Like many construction software startups, Pegbo targets the ENR 400, but also is a fit for middle market contractors.
“The sweet spot for us is if they do have some kind of focus on the public financing projects, whether it's schools, affordable housing, hospitals, civic—anything,” Hellin said. “But we do increase big coverage across all project types. So sometimes, GCs that are focusing on new geographies and don't have as much of a network themselves want access to our network to grow from there.”
Pegbo Pricing
The software can be had through per project pricing, where they can use the platform for a specific project, or through a subscription model where they have unlimited seats and unlimited projects for a specific state. Larger general contractors that are doing work all over the country can, according to Hellin, negotiate enterprise pricing.
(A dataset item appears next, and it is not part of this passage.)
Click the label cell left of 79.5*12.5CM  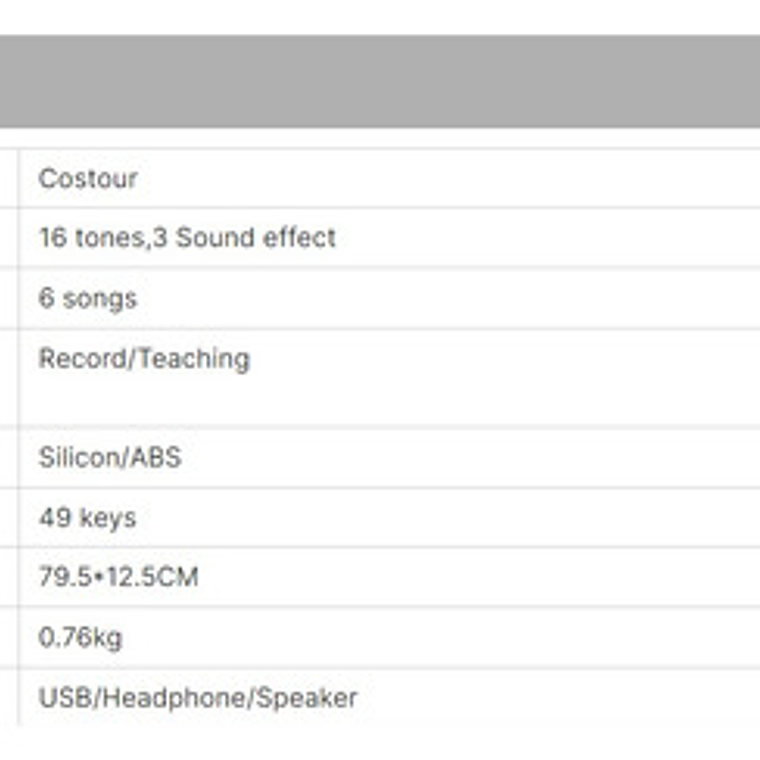(x=8, y=577)
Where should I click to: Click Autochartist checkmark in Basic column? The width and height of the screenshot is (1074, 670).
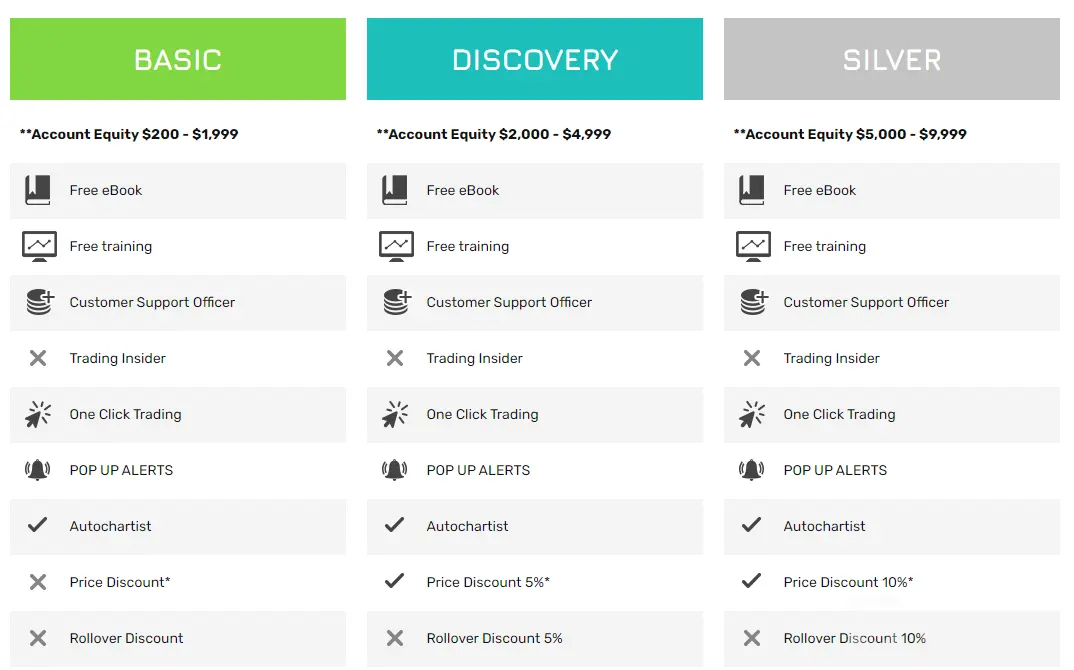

When pressed, Hellin said Pegbo may be able to negotiate price points for smaller projects, or if a contractor wants to use the product just on specific trade disciplines on a product. This may not continue to be the case as Pegbo grows its customer base, so now is a good time give Pegbo a try.
BOTTOM LINE: Pegbo is laser focused on a specific problem faced by a large industry, and this bodes well for it in the market. Too many construction startups we see may have that big, hairy idea, a pie-in-the-sky problem they want to solve for everybody that makes investors see broad market potential. The fact that companies like Autodesk with their BuildingConnected product, Planhub and Procore need to maximize engagement their customers get with subcontractors bodes well for Pegbo—these and other software vendors will want them to ride along into their customer base and even help them close new deals. I’ll look forward to learning more about Pegbo, but at this juncture, contractors engaged in public financing projects like schools, affordable housing, hospitals, anything civic, should be interested in learning more as well.